Em quase todos os esportes o time com jogadores de mais nome leva a melhor. No futebol é diferente. E isso que o torna especial, mais atraente. Um capítulo importante foi escrito na noite de quarta-feira, no Maracanã, quando uma equipe que não abriu mão de lutar, o Botafogo, mesmo sem tantas estrelas, superou a apatia do Flamengo, que nos últimos anos vem perdendo a sua principal virtude, a raça.

O Botafogo mereceu ganhar. Foi melhor os 90 minutos. Poderia ter vencido até de mais. O 1 a 0 foi suficiente para levá-lo à final.

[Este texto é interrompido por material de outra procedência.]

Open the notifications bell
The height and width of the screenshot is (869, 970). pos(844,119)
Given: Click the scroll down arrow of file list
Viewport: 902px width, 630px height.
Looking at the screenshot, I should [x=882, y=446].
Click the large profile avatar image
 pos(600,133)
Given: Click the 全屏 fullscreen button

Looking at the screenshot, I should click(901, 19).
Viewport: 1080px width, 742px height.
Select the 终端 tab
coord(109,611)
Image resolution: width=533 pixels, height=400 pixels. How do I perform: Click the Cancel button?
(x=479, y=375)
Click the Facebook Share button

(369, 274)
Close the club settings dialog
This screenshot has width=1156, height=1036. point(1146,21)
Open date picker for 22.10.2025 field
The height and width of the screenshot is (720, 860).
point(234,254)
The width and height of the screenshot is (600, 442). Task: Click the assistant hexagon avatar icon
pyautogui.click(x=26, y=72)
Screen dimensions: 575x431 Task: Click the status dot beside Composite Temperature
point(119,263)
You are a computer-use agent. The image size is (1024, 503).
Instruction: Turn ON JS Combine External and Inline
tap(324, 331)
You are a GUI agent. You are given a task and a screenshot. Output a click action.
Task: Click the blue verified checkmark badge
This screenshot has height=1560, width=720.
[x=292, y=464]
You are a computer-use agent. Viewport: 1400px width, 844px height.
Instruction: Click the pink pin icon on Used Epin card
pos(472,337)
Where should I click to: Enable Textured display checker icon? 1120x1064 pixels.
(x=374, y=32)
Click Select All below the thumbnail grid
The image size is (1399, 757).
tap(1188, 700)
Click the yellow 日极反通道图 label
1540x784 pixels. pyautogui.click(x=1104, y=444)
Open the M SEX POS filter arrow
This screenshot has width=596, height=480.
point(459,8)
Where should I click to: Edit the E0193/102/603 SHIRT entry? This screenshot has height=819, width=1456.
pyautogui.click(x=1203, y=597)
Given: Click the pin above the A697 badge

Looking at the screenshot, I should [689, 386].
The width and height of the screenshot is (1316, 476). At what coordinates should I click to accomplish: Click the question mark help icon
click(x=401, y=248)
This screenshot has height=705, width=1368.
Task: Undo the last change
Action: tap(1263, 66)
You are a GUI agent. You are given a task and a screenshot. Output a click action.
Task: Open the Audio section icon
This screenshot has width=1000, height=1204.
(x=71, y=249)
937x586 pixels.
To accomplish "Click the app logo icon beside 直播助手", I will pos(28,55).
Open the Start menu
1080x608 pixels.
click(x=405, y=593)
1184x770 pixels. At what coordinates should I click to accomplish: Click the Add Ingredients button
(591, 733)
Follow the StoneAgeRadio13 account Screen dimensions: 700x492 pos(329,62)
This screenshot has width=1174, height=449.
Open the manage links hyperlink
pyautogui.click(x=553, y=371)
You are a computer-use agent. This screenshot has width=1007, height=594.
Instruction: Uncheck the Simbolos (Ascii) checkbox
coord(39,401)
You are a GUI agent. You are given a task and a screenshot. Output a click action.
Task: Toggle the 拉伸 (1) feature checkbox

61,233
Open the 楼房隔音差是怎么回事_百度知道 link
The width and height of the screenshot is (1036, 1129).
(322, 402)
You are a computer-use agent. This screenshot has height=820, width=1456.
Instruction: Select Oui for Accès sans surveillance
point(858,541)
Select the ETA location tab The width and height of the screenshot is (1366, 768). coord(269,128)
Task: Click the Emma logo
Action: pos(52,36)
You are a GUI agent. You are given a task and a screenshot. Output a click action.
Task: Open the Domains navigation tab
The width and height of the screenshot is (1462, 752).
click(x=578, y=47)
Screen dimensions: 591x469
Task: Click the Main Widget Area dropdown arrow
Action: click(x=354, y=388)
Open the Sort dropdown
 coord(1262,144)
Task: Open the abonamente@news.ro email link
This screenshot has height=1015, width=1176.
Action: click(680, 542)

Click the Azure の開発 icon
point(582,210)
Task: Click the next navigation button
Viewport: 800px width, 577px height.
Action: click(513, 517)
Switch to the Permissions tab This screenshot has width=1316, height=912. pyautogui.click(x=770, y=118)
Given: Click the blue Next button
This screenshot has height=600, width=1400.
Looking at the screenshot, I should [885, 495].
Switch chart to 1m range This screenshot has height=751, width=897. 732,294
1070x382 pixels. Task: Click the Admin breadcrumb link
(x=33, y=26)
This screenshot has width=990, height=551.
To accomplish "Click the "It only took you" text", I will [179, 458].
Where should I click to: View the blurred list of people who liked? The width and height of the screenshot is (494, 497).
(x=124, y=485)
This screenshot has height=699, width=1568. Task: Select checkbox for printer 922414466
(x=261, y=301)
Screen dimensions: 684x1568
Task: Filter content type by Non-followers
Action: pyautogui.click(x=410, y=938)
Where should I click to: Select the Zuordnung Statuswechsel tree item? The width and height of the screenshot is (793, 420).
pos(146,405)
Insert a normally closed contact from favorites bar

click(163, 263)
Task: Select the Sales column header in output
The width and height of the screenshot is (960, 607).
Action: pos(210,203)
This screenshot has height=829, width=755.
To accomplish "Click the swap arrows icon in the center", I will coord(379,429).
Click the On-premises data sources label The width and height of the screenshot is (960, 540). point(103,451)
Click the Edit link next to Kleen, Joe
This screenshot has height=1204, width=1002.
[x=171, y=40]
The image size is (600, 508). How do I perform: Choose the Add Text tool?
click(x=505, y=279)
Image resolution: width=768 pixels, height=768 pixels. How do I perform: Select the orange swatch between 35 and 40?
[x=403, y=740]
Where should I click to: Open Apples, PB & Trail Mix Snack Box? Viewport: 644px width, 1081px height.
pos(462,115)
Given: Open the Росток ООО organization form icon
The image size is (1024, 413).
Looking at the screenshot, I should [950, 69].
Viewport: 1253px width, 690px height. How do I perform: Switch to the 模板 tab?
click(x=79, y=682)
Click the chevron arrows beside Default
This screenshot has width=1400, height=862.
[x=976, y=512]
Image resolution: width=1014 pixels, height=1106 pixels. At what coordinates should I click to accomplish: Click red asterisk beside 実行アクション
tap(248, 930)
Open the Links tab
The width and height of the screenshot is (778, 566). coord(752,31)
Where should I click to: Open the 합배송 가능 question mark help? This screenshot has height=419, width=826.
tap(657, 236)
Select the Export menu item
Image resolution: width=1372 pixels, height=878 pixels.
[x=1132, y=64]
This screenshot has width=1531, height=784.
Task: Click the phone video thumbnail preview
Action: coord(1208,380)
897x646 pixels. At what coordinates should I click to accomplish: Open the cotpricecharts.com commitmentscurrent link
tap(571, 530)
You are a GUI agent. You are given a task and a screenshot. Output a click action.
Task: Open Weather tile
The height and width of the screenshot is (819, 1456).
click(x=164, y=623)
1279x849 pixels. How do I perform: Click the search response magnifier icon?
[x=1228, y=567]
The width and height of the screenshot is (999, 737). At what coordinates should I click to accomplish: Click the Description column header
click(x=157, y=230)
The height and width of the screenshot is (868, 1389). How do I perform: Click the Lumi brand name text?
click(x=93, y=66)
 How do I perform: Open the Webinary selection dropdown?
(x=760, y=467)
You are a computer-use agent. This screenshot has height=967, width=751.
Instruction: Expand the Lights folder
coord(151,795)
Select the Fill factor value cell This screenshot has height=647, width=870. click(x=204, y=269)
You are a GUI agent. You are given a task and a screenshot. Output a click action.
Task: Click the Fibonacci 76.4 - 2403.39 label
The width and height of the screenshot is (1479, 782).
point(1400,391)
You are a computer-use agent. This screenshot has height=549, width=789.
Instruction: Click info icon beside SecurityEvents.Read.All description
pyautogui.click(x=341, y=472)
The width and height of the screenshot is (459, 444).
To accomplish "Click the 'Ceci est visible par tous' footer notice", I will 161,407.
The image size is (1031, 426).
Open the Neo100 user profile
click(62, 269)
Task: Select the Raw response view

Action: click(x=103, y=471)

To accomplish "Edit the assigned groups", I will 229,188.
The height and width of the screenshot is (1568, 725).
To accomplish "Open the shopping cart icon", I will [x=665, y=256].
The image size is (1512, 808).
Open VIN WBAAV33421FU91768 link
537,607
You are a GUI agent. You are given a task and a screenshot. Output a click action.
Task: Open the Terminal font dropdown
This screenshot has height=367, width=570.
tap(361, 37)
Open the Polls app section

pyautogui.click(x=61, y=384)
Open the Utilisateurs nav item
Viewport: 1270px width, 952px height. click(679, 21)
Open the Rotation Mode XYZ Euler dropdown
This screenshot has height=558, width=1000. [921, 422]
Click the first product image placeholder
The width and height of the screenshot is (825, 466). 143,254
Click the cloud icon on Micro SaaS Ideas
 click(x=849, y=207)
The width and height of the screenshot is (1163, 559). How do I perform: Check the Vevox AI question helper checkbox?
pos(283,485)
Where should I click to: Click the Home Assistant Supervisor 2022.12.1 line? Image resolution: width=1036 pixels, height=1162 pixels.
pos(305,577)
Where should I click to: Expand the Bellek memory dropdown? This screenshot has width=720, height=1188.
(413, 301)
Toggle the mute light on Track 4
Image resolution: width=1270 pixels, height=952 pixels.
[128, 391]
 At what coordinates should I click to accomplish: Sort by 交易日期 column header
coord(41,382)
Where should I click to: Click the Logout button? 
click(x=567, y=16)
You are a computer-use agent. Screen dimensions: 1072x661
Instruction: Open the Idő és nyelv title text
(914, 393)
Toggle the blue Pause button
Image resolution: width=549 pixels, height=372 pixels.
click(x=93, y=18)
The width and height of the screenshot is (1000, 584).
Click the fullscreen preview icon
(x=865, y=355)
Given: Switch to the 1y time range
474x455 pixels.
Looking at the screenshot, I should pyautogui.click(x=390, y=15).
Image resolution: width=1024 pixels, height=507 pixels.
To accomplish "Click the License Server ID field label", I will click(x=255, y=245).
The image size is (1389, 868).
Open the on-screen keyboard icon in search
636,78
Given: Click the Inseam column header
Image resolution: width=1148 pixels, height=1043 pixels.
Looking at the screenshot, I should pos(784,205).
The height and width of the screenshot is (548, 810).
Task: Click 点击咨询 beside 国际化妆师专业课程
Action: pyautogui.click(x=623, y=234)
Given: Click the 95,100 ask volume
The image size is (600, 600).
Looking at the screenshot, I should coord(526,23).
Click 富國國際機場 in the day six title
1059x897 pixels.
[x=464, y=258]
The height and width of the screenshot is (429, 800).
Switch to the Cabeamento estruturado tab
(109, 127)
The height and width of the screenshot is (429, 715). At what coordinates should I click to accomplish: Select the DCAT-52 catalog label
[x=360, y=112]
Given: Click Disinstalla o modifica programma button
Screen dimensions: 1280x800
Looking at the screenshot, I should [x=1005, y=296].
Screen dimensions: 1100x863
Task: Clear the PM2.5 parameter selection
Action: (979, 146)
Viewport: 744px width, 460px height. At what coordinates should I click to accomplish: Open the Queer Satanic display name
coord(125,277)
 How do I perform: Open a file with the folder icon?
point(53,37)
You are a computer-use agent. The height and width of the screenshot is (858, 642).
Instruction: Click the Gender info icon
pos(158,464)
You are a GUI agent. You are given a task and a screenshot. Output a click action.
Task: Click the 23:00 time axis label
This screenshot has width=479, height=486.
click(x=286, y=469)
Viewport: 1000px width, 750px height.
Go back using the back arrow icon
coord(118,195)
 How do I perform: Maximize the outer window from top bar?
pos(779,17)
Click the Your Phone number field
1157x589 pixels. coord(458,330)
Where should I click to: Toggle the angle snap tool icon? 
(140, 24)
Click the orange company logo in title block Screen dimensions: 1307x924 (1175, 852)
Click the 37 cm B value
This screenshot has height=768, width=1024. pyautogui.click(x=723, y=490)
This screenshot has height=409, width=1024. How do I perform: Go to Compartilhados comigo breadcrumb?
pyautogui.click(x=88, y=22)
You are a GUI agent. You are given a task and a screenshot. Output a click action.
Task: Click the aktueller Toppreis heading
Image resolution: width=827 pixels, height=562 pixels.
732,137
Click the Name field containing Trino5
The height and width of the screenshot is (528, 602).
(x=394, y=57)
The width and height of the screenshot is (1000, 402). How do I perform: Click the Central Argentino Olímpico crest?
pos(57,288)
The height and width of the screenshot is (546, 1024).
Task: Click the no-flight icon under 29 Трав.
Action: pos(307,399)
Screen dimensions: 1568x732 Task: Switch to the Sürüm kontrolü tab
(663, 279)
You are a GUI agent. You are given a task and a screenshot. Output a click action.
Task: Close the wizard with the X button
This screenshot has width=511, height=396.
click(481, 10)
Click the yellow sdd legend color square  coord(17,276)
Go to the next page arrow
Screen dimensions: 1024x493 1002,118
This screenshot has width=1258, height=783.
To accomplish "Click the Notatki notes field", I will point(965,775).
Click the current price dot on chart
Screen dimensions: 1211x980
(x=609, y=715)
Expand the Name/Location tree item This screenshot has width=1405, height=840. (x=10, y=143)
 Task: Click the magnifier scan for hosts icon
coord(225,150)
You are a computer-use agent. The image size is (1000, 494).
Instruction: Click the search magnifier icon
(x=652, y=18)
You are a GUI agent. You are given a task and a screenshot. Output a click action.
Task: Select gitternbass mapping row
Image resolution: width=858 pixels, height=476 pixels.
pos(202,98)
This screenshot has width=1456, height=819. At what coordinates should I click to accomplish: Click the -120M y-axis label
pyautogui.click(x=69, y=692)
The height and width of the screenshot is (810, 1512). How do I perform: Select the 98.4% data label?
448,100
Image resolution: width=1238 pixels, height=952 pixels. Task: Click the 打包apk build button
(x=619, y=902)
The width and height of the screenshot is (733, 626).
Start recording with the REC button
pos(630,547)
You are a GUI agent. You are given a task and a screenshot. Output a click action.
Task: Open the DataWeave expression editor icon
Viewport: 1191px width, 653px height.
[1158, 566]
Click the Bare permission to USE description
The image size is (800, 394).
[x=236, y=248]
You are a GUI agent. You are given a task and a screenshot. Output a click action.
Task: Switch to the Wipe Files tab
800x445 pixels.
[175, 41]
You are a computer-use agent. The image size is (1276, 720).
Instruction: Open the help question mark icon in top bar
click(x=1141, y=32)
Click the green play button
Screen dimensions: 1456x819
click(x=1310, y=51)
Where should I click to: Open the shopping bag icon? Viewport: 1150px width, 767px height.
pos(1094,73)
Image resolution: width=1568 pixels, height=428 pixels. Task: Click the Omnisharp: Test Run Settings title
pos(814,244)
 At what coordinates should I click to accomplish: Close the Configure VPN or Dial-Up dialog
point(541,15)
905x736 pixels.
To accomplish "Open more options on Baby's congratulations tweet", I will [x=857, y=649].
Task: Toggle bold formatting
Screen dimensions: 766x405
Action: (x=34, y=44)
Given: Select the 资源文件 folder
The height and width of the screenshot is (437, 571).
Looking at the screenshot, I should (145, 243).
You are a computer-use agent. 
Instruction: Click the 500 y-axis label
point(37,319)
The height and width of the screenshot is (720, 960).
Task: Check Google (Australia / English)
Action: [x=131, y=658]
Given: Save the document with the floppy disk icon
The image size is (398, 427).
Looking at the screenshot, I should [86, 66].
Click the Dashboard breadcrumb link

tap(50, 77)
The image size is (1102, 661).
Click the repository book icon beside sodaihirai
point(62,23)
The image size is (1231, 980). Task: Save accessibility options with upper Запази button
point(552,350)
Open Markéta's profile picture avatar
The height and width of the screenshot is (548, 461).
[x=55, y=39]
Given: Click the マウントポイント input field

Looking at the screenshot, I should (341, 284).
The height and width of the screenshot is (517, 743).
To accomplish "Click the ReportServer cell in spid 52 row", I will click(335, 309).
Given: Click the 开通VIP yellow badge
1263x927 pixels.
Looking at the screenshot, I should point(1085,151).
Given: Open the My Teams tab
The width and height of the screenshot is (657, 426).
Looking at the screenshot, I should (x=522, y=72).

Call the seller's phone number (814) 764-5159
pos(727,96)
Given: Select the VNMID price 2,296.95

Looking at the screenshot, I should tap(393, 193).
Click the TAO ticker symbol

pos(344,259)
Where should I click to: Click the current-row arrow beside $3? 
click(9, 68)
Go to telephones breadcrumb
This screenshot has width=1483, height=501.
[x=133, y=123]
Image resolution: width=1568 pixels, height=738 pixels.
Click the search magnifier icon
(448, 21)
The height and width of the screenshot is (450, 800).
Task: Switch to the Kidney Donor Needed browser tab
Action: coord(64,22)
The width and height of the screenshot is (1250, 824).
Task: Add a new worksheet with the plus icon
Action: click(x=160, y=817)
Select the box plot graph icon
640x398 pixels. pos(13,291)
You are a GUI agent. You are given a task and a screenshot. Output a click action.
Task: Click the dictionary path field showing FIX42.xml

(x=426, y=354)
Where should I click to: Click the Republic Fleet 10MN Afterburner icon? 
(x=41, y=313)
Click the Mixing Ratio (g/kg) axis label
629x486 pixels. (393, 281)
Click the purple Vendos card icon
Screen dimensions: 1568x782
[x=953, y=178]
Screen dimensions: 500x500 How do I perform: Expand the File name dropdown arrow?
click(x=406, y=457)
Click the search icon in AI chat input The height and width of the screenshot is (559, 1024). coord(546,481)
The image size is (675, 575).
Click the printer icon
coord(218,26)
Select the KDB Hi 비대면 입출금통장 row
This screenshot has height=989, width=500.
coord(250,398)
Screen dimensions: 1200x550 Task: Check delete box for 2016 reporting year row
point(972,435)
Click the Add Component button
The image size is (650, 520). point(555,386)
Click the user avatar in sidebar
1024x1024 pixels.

Dois personagens deixaram o clássico este ano ainda melhor. Vinicius Júnior, pela provocação do chororô nas semifinais da Taça Guanabara, e Luiz Fernando, pelo cheirinho após seu gol na quarta-feira.

Cria do Flamengo, mas vendido ao Real Madrid, Vinicius fez a sua provocação com o jogo já decidido. Mas esqueceu que o futebol tem troco. Poderia ter guardado para uma partida mais na fase decisiva. Riu primeiro. Mas quem ri por último…

Não critico o garoto flamenguista. O futebol era melhor no passado. Lembro das provocações de Romário, Túlio, Renato e de outras mais antigas. O esporte perde a graça sob o pretexto de que zoações levam à violência. A diferença é que os craques citados assumiam a provocação e não se escondiam atrás de assessores que tentam disfarçar, afinal, “o garoto sempre comemorou assim, desde a base”. Há Há Há.

Mas se o tema é brincar, Vinicius deveria ter estudado um pouco melhor a história do clássico antes de achar que ia rir sozinho até a decisão. O jogo do Senta (a origem do chororô), a volta olímpica de marcha a ré, o triunfo dos reservas, a cavadinha de Loco Abreu são apenas alguns episódios que mostrarm que neste duelo nenhum dos lados deve comemorar antes. Senão, corre realmente o risco de ficar só no cheirinho…

Ao Flamengo fica a lição de que precisa se entregar mais em campo, ser menos apático e buscar no seu passado ensinamentos que melhorem o futuro. Ao Botafogo, a euforia deve passar longe, pois a vitória de quarta não muda em nada a necessidade de evidentes progressos, pois os desafios do ano serão ainda mais complicados. Ambos, com muito trabalho, ainda podem evoluir.